Tuesday, 28 September 2010

The conference speech - still the measure of the man

There comes a stage in the conference season, four long weeks from the TUC to the Tories, when you run out of toothpaste, you look at the greying spectre the shaving mirror and think your body has had enough punishment for one year.

Then your realise your task is no more onerous that reporting the most important speech of someone's life, not actually having to make it. Ed Miliband, the address all typed and dusted we're told, has to put in the performance of a lifetime today, no exaggeration.

It is fascinating that even in the short snap attention span of the wifi age, the measure of a politician is a how good they can convey themselves, their ideas and their policies in front of a live audience. A sermon to the congregation is still the most important communication tool the modern politician has to master.

If you wanted to know the difference that 1.3 per cent makes, you should have been in the hall for what felt like David Miliband's swansong yesterday.

Gone was the clumsy, awkward style of the past that was marked down as a weakness while he was a putative challenger to Brown. He spoke unscripted for 20 minutes, reminding Labour and the country what it has now missed out on.

The speech was so well received in the hall that he nearly had the Labour conference cheering for the British Intelligence Service. He didn't quite manage that, but roused them on the rebound with a reference to Oxfam.

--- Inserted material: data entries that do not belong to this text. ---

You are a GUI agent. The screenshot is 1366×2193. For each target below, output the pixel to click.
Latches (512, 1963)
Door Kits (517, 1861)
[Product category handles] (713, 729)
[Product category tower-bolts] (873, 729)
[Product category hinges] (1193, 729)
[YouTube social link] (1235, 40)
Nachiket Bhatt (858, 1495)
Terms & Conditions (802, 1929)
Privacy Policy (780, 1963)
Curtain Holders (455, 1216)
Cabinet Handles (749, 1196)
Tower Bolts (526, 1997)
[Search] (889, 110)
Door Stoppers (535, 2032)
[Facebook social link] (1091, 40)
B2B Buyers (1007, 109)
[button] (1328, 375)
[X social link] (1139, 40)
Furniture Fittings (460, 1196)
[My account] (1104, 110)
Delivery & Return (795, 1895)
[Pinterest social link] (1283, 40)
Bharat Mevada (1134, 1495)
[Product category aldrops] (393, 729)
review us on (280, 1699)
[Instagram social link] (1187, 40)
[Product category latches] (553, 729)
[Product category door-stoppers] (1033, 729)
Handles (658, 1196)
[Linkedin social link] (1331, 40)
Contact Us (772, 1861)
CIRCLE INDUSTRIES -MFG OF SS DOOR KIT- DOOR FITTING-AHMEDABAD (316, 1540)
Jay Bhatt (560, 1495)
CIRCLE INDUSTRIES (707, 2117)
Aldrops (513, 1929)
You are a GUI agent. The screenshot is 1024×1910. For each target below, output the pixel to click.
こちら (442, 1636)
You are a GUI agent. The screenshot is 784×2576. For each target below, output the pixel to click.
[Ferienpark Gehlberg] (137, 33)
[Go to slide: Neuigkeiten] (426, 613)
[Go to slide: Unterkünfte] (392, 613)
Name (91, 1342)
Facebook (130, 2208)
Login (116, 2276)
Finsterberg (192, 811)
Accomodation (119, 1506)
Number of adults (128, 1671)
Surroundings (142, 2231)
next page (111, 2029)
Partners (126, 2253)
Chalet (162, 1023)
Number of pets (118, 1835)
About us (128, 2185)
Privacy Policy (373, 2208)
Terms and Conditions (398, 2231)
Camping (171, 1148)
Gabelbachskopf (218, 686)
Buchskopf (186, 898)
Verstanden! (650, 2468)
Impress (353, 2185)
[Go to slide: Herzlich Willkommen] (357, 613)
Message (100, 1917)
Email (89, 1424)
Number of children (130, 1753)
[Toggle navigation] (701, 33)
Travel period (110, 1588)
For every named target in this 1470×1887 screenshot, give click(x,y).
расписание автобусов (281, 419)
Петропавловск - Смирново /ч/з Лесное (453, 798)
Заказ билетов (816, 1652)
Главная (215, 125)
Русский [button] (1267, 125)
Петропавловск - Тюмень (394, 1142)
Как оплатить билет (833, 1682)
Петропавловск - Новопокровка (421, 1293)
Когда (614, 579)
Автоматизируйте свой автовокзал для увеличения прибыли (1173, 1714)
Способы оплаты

He set the bar high but Ed Miliband is the family's great orator, much better than his brother.

And this is the big moment, when he truely does step out of the shadow of his brother David, and introduces himself to Britain. The hall will be behind him, hoping with bated breat that he can prove their collective decision was the right one.

In danger of overshadowing the whole event, in fact the talking point of this strange, subdued week in Manchester, is the Jacob and Esau struggle over the Miliband birthright.

It is just dawning on this conference, in the reflected light of the shaving mirror, the extent and the depth of the family and political schism that has been created by brother setting himself against brother.

The political ramifications have still not been worked through, and they will not end with a great performance this afternoon, or if David Miliband walks away from the shadow cabinet tomorrow, as he may well do.

As Isaac said to Esau, when he lost his birthright to his brother: "yet it shall be that when you are aggrieved, you may cast off his yoke from upon your neck".